- **What the task requires**
Type out the records again, exactly as they are.

===============

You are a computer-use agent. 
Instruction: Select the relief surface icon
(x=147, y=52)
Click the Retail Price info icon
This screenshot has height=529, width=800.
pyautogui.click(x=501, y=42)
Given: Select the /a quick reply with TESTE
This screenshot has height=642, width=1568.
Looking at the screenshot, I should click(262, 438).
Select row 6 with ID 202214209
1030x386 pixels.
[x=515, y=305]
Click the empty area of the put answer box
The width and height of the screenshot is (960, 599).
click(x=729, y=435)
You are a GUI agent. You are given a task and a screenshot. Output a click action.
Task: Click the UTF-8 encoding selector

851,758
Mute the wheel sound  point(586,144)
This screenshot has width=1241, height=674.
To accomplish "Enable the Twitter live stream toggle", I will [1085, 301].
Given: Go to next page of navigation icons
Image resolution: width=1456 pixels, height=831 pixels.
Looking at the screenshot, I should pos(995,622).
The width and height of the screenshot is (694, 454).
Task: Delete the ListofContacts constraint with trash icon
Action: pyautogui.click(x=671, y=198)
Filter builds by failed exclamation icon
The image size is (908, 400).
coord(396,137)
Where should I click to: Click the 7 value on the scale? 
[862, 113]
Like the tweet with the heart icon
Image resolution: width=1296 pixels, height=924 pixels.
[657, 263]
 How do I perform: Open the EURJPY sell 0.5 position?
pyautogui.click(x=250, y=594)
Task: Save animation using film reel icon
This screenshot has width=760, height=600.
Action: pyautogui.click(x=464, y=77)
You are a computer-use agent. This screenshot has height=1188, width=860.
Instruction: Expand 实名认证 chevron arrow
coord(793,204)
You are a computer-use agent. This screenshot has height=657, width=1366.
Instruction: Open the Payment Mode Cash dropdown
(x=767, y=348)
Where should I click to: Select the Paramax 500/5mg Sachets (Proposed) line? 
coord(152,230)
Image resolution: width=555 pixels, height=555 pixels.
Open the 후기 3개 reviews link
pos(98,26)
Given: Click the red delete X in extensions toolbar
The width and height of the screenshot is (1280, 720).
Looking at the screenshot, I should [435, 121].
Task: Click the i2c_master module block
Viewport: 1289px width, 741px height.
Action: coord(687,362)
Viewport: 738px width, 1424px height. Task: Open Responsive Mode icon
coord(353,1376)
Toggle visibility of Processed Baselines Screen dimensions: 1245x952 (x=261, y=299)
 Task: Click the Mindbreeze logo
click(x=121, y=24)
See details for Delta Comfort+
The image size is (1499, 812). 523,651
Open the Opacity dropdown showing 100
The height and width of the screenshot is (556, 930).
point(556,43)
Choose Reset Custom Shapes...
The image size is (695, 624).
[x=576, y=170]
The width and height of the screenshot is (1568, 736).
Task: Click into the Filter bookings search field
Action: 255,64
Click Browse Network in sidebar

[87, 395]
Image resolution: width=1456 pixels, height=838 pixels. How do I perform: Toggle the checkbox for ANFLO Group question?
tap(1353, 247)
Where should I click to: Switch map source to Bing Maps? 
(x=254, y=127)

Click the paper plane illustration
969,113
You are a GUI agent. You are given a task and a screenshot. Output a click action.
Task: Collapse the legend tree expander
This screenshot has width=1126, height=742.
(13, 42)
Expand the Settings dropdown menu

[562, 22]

===============

- **Solution to the problem**
You are a computer-use agent. 
Instruction: Select the relief surface icon
(x=147, y=52)
Click the Retail Price info icon
This screenshot has height=529, width=800.
pyautogui.click(x=501, y=42)
Given: Select the /a quick reply with TESTE
This screenshot has height=642, width=1568.
Looking at the screenshot, I should click(262, 438).
Select row 6 with ID 202214209
1030x386 pixels.
[x=515, y=305]
Click the empty area of the put answer box
The width and height of the screenshot is (960, 599).
click(x=729, y=435)
You are a GUI agent. You are given a task and a screenshot. Output a click action.
Task: Click the UTF-8 encoding selector

851,758
Mute the wheel sound  point(586,144)
This screenshot has width=1241, height=674.
To accomplish "Enable the Twitter live stream toggle", I will [1085, 301].
Given: Go to next page of navigation icons
Image resolution: width=1456 pixels, height=831 pixels.
Looking at the screenshot, I should pos(995,622).
The width and height of the screenshot is (694, 454).
Task: Delete the ListofContacts constraint with trash icon
Action: pyautogui.click(x=671, y=198)
Filter builds by failed exclamation icon
The image size is (908, 400).
coord(396,137)
Where should I click to: Click the 7 value on the scale? 
[862, 113]
Like the tweet with the heart icon
Image resolution: width=1296 pixels, height=924 pixels.
[657, 263]
 How do I perform: Open the EURJPY sell 0.5 position?
pyautogui.click(x=250, y=594)
Task: Save animation using film reel icon
This screenshot has width=760, height=600.
Action: pyautogui.click(x=464, y=77)
You are a computer-use agent. This screenshot has height=1188, width=860.
Instruction: Expand 实名认证 chevron arrow
coord(793,204)
You are a computer-use agent. This screenshot has height=657, width=1366.
Instruction: Open the Payment Mode Cash dropdown
(x=767, y=348)
Where should I click to: Select the Paramax 500/5mg Sachets (Proposed) line? 
coord(152,230)
Image resolution: width=555 pixels, height=555 pixels.
Open the 후기 3개 reviews link
pos(98,26)
Given: Click the red delete X in extensions toolbar
The width and height of the screenshot is (1280, 720).
Looking at the screenshot, I should [435, 121].
Task: Click the i2c_master module block
Viewport: 1289px width, 741px height.
Action: coord(687,362)
Viewport: 738px width, 1424px height. Task: Open Responsive Mode icon
coord(353,1376)
Toggle visibility of Processed Baselines Screen dimensions: 1245x952 (x=261, y=299)
 Task: Click the Mindbreeze logo
click(x=121, y=24)
See details for Delta Comfort+
The image size is (1499, 812). 523,651
Open the Opacity dropdown showing 100
The height and width of the screenshot is (556, 930).
point(556,43)
Choose Reset Custom Shapes...
The image size is (695, 624).
[x=576, y=170]
The width and height of the screenshot is (1568, 736).
Task: Click into the Filter bookings search field
Action: 255,64
Click Browse Network in sidebar

[87, 395]
Image resolution: width=1456 pixels, height=838 pixels. How do I perform: Toggle the checkbox for ANFLO Group question?
tap(1353, 247)
Where should I click to: Switch map source to Bing Maps? 
(x=254, y=127)

Click the paper plane illustration
969,113
You are a GUI agent. You are given a task and a screenshot. Output a click action.
Task: Collapse the legend tree expander
This screenshot has width=1126, height=742.
(13, 42)
Expand the Settings dropdown menu

[562, 22]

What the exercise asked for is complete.